Archives for 2013

The changing skillset of the publishing professional

We look at the changing skills of the publishing professional, using one Maverick’s career as an example of the changes we’re all grappling with.  So what does a career in publishing look like? Anthony Finn shares some insight:

What was your first job in publishing?

I was desk editor for New English Library; editing type-written manuscripts, blurb writing and proof-reading. This was back in the days when printers typed authors’ manuscripts using hot metal typesetting (linotype) and proofs were supplied as galleys and corrected with red, green and black ballpoint pens.

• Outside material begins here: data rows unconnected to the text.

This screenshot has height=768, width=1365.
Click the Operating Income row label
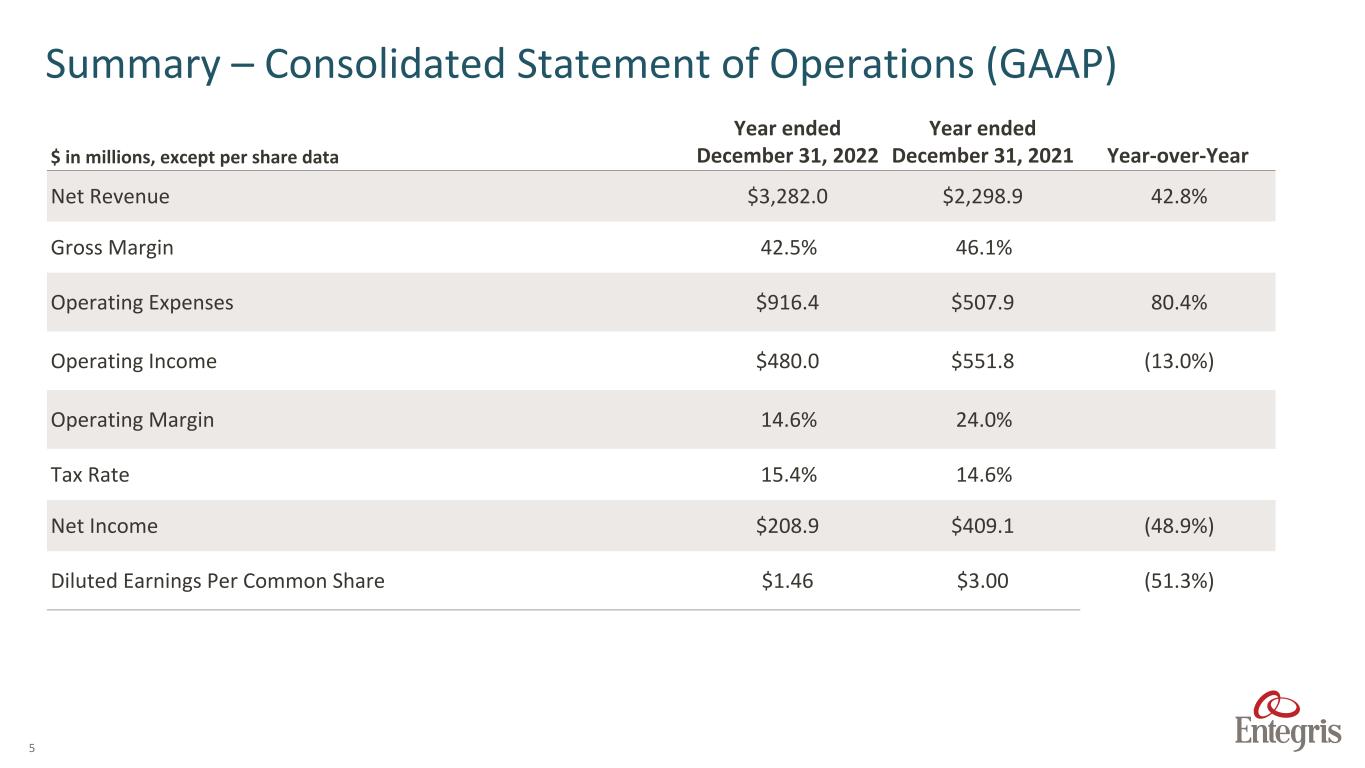(x=134, y=362)
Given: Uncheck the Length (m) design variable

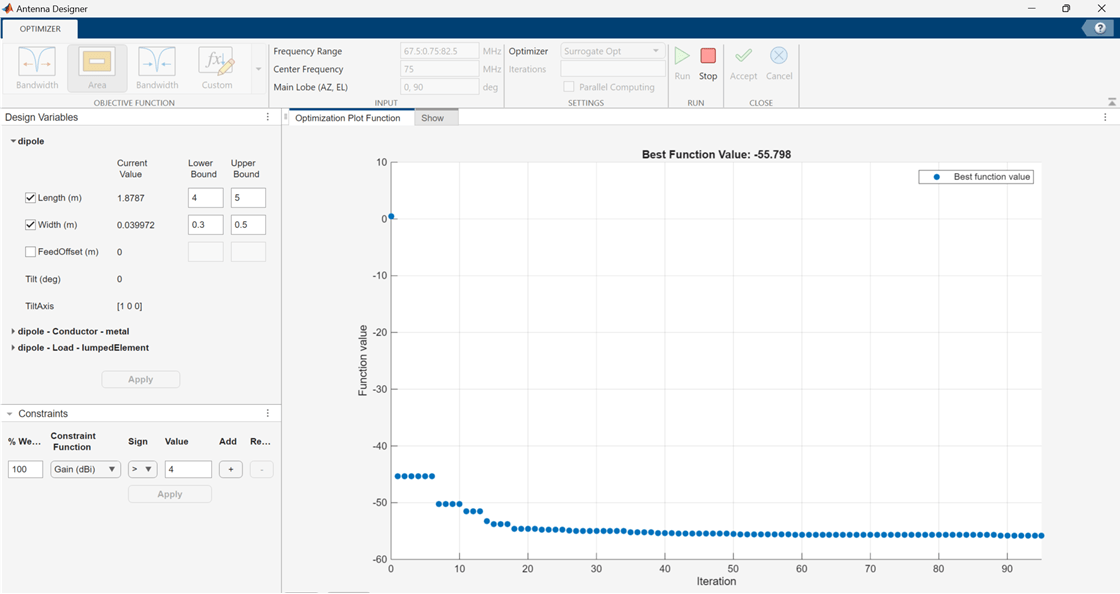Looking at the screenshot, I should tap(30, 198).
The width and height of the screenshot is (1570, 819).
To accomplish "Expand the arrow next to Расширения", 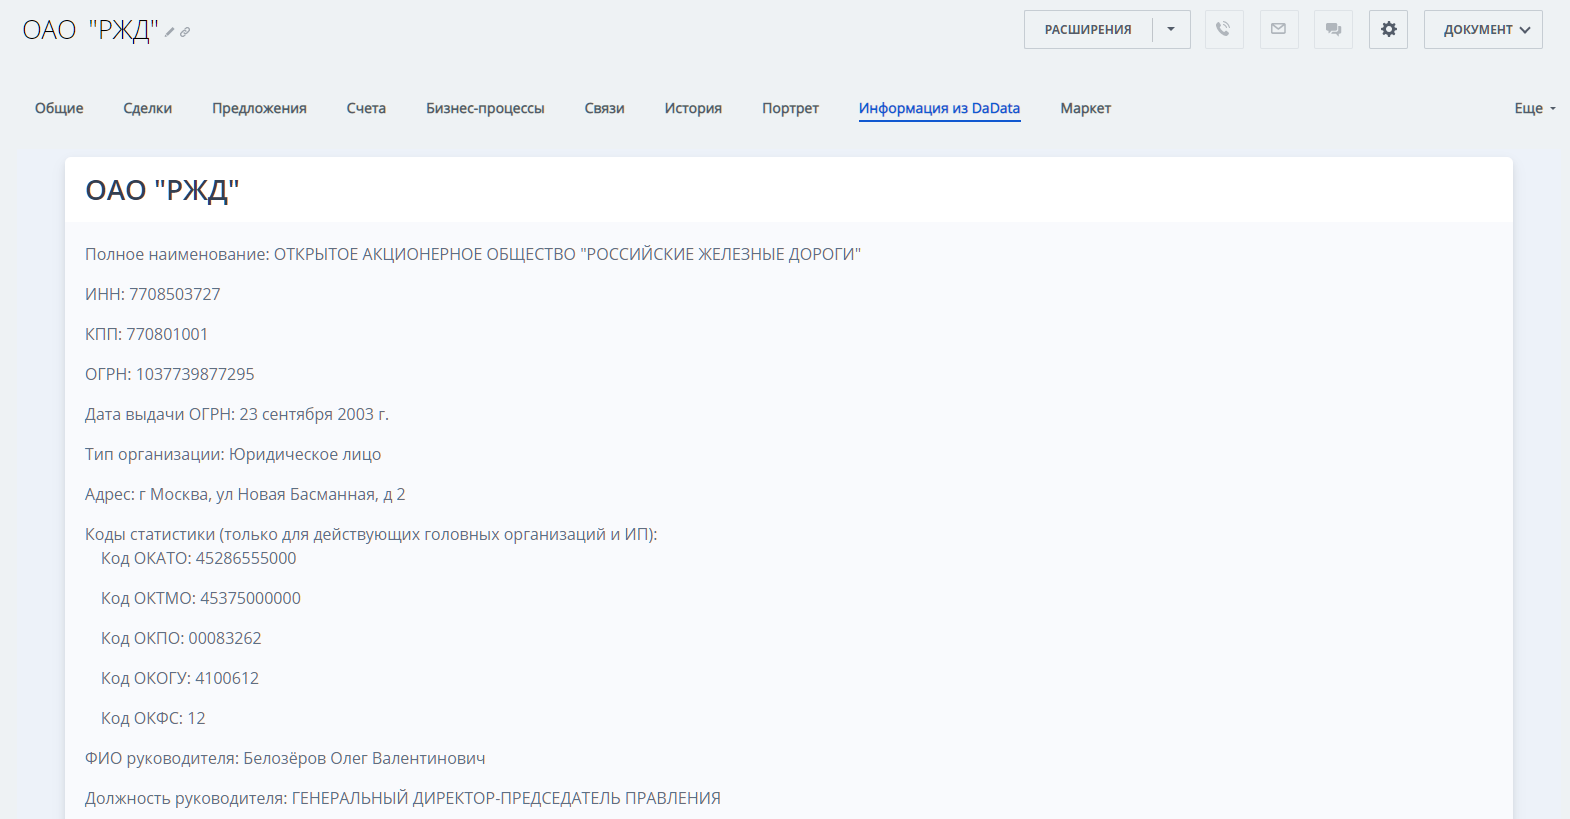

We didn’t have computers – and I remember the excitement of moving from a manual to an electric typewriter with a correction tape!

I spent most of my day on proofs and manuscripts – and reading the pile of unsolicited manuscripts.

What are the key skills you’ve learned in recent years?

I moved from trade book publishing to academic journals with T&F journals, which in turn led to becoming a consultant in academic books and journals. Most of my fundamental skills come from mainstream employment, but consultancy has required that some of these skills be honed and developed to suit a different way of working.

Project management, negotiation, strict adherence to deadlines and diplomacy skills are vital for any freelancer or consultant. And though the client is always right, there are times when it takes all those skills to get them there.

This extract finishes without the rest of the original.